Arm && Interventions

Group	Intervention	Description
GSK3862995B	GSK3862995B	Participants of Chinese, Japanese, or European ancestries will receive GSK3862995B.
Placebo	Placebo	Participants of Chinese, Japanese, or European ancestries will receive matching placebo.

Primary Outcome Measures

Name	Time	Method
Number of Participants with Adverse Events (AE)	Up to Week 44 (End of follow up visit)	An AE is any untoward medical occurrence in a clinical study participant, temporally associated with the use of a study intervention, whether or not considered related to the study intervention.
Number of Participants with Serious Adverse Events (SAE)	Up to Week 44 (End of follow up visit)	An SAE is defined as any untoward medical occurrence that, at any dose, meets one or more of the criteria: results in death, is life threatening, requires inpatient hospitalization or prolongation of existing hospitalization, results in persistent or significant disability/incapacity, is a congenital anomaly/birth defect in the offspring of a study participant, or abnormal pregnancy outcomes (such as, spontaneous abortion, fetal death, stillbirth, congenital anomalies, ectopic pregnancy).
Number of Participants with Clinically Significant Changes in Clinical Laboratory Values	Up to Week 36	Number of Participants with clinically significant changes in clinical laboratory values (hematology, chemistry and urinalysis) will be assessed.

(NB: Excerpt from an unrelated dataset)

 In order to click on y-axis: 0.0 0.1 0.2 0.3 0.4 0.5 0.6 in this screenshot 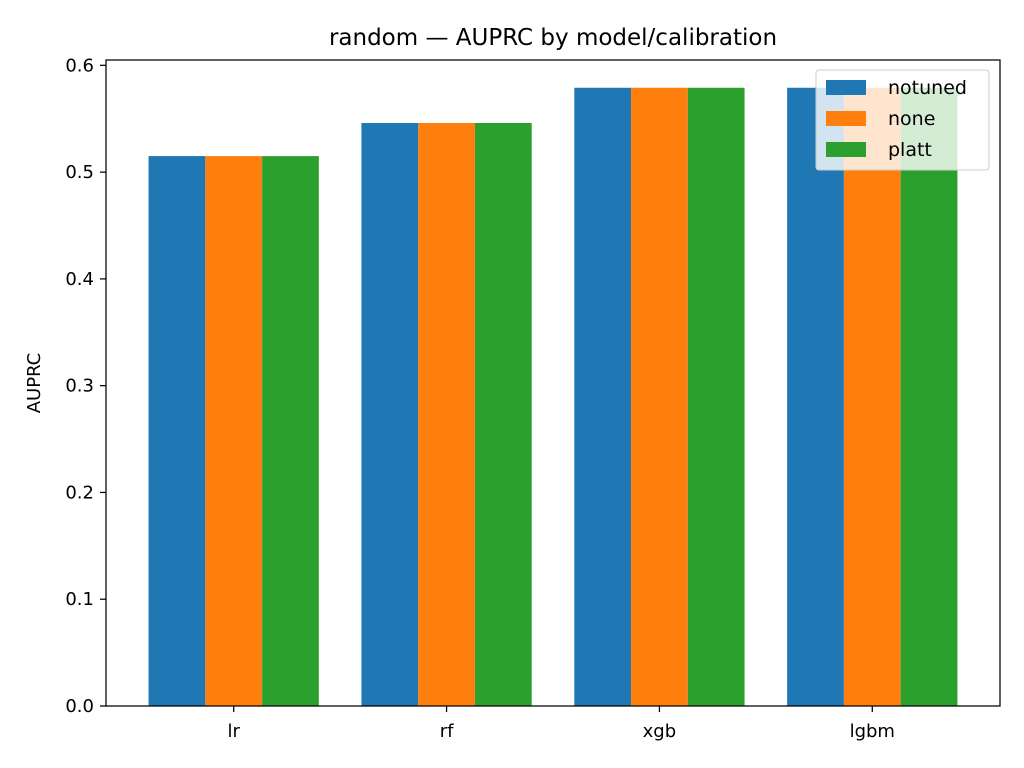, I will do `click(86, 386)`.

Number of Participants with Clinically Significant Changes in Vital Signs	Up to Week 36	Number of Participants with clinically significant changes in vital signs will be assessed.

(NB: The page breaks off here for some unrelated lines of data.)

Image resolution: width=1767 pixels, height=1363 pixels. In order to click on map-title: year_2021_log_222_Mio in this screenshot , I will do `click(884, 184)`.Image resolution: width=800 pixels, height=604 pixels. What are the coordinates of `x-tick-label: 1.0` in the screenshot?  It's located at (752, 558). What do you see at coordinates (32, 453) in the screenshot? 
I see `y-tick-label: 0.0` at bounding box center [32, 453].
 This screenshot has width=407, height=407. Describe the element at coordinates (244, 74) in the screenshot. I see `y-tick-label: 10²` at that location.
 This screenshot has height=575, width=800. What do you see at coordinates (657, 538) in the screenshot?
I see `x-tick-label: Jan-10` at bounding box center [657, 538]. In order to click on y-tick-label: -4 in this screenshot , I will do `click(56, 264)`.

Number of Participants with Clinically Significant Changes in 12-lead (Electrocardiogram (ECG)	Up to Week 36	Number of Participants with clinically significant changes in 12-lead ECG will be assessed.

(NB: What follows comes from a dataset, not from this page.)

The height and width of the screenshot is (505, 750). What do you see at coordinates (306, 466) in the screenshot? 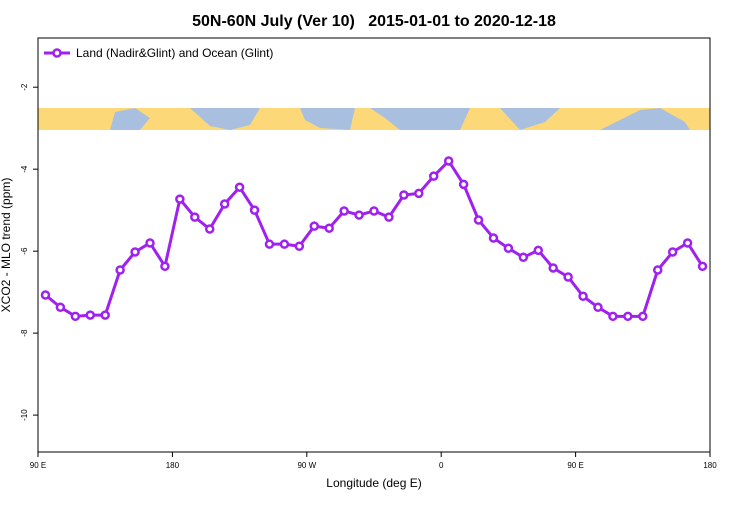
I see `x-tick-label: 90 W` at bounding box center [306, 466].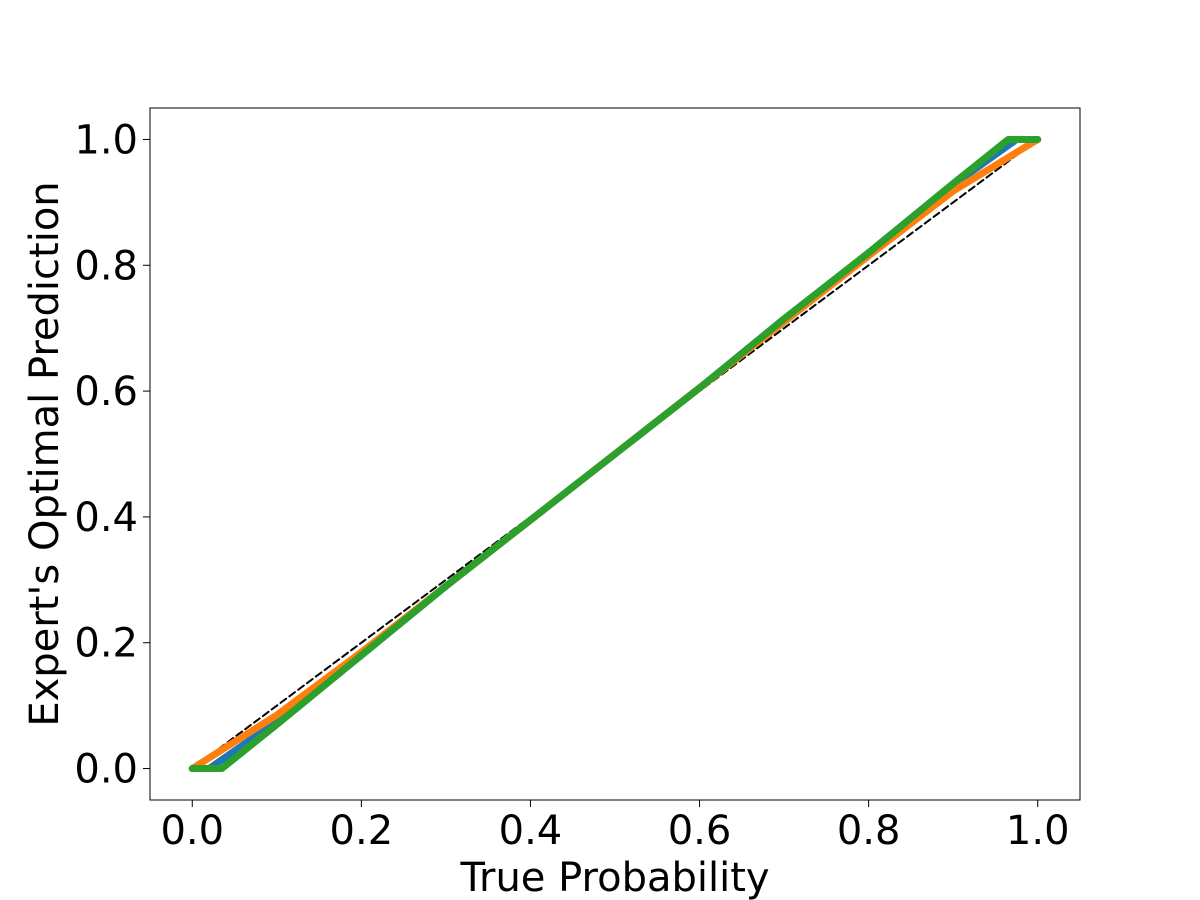 This screenshot has width=1200, height=900. What do you see at coordinates (45, 454) in the screenshot?
I see `y-axis-label: Expert's Optimal Prediction` at bounding box center [45, 454].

Area Under the Serum Concentration-time Curve Extrapolated to Infinity (AUC[0-inf]) of GSK3862995B	Up to Week 36	Blood samples will be collected to determine the pharmacokinetic profile of GSK3862995B.
Maximum Observed Concentration (Cmax) of GSK3862995B	Up to Week 36	Blood samples will be collected to determine the pharmacokinetic profile of GSK3862995B.